ListSet is slow for sorting, and you constantly get memory reallocation as you build the set. I would start by allocating the table in its full size first, though honestly I would also tell you using a barebones array of the size you need is best for performance.

If you know you need n = 75,000+, allocate a ListSet (or an ARRAY!) of that size. If the unit tests start taking you into the stratosphere, there is a binary segmentation technique we can discuss, but that's a bit involved and logically tougher to build.

I don't see anything logically wrong with the code. The numbers it generates are correct from where I'm standing.

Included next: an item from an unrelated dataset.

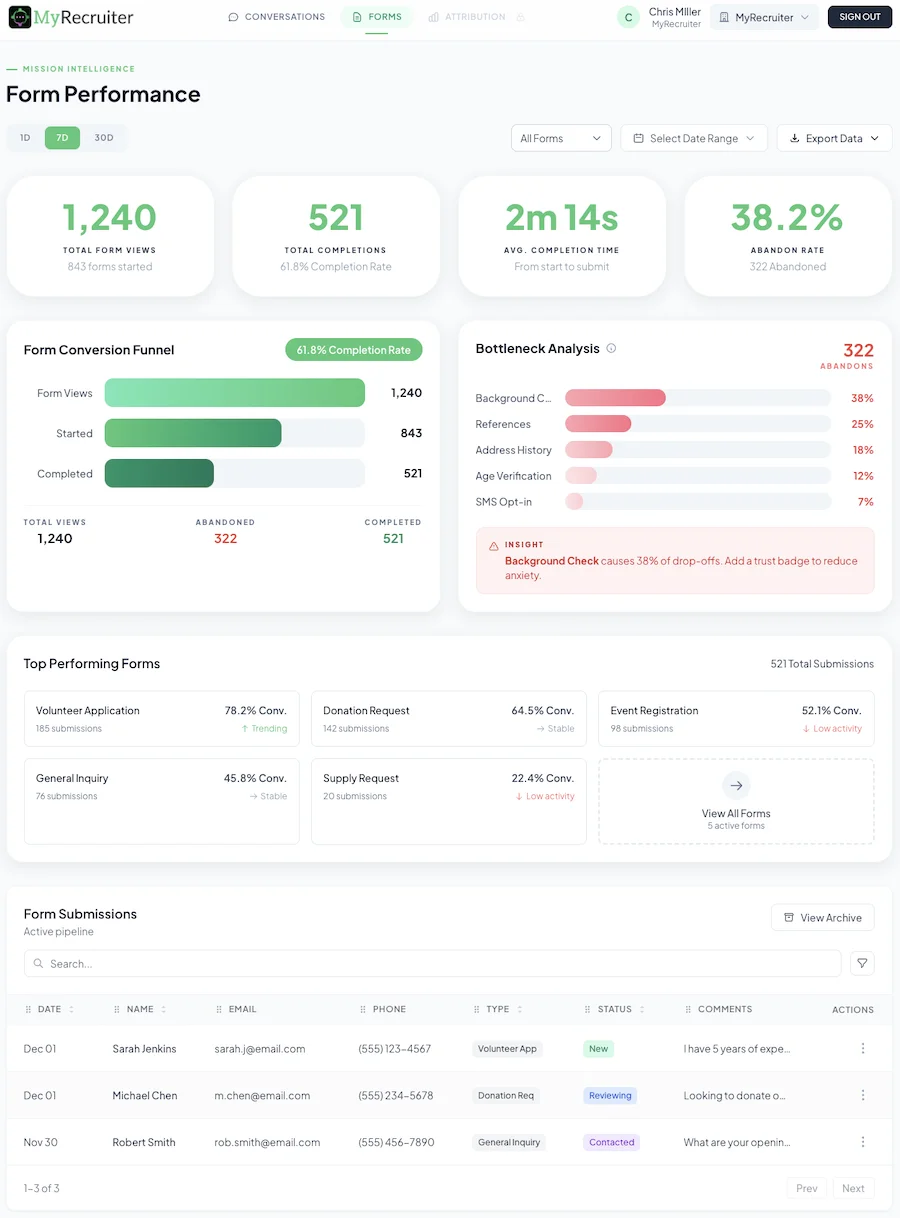Open actions menu for Sarah Jenkins row
The width and height of the screenshot is (900, 1218).
pyautogui.click(x=862, y=1048)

EDIT: Since you know 3n+1 > 2n+1, you only ever have to maintain 6 values:

Target index in u
Current index in u
Current x for y
Current x for z
Current val for y
Current val for z
public static int DblLinear(int target) {
    uint index = 1;
    uint ind_y = 1;
    uint ind_z = 1;
    uint val_y = 3;
    uint val_z = 4;

    if(target < 1)
        return 1;

    while(index < target) {
        if(val_y < val_z) {
            ind_y++;
            val_y = 2*ind_y + 1;
        } else {
            ind_z++;
            val_z = 3*ind_z + 1;
        }
        index++;
    }

    return (val_y < val_z) ? val_y : val_z;

}

You could modify the val_y if to be a while loop (more efficient critical path) if you either widen the branch to 2 conditions or implement a backstep loop for when you blow past your target index.

No memory allocation will definitely speed your calculations up, even f people want to (incorrectly) belly ache about branch prediction in such an easily predictable case.

Also, did you turn optimization on in your Visual Studio project? If you're submitting a binary and not a code file, then that can also shave quite a bit of time.